Von Dagmar Henn
Es ist schon bemerkenswert, wie zaghaft die deutschen Sozialdemokraten sich verhalten. In einer Zeit, in der 20 der 27 EU-Mitgliedsstaaten sofortige Waffenstillstände im Gazastreifen und die Freigabe von Hilfslieferungen fordern und Länder wie Frankreich und Großbritannien sogar erwägen, Palästina im September als Staat anzuerkennen, scheint die SPD, die seit Jahren an der Regierung eines der größten Waffenlieferanten Israels beteiligt ist, lediglich darüber nachzudenken, ob sie sich diesen Forderungen anschließen sollte.
Das zeigt deutlich, wie sehr sich die SPD von ihren einstigen Prinzipien entfernt hat. Früher war sie Teil eines sozialdemokratischen Blocks, der maßgeblich zur Möglichkeit einer Zweistaatenlösung beitrug. In jener Zeit pflegte die SPD traditionell gute Beziehungen zu den arabischen Staaten, nicht zuletzt dank Personen wie Hans-Jürgen Wischnewski, der in seiner Jugend Geldkoffer nach Algerien trug, um die dortige Befreiungsbewegung zu unterstützen.
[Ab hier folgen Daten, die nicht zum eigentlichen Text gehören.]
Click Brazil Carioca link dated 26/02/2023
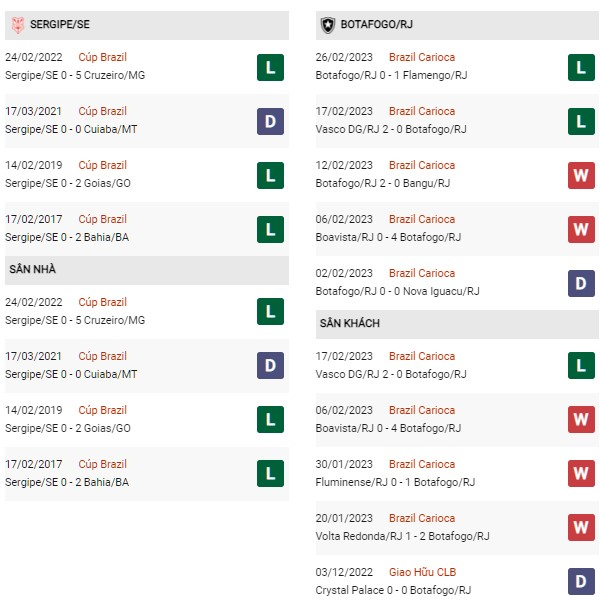Viewport: 600px width, 601px height. click(x=422, y=57)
Auch war die SPD einst fest in der sozialistischen Internationale verankert, zu der Persönlichkeiten wie der schwedische Ministerpräsident Olaf Palme gehörten, der sich für die Anerkennung der PLO einsetzte. Trotz enger Beziehungen zu israelischen Regierungsmitgliedern wie Jitzchak Rabin, boten diese Verbindungen früher erhebliche Einflussmöglichkeiten, die heute nicht mehr bestehen.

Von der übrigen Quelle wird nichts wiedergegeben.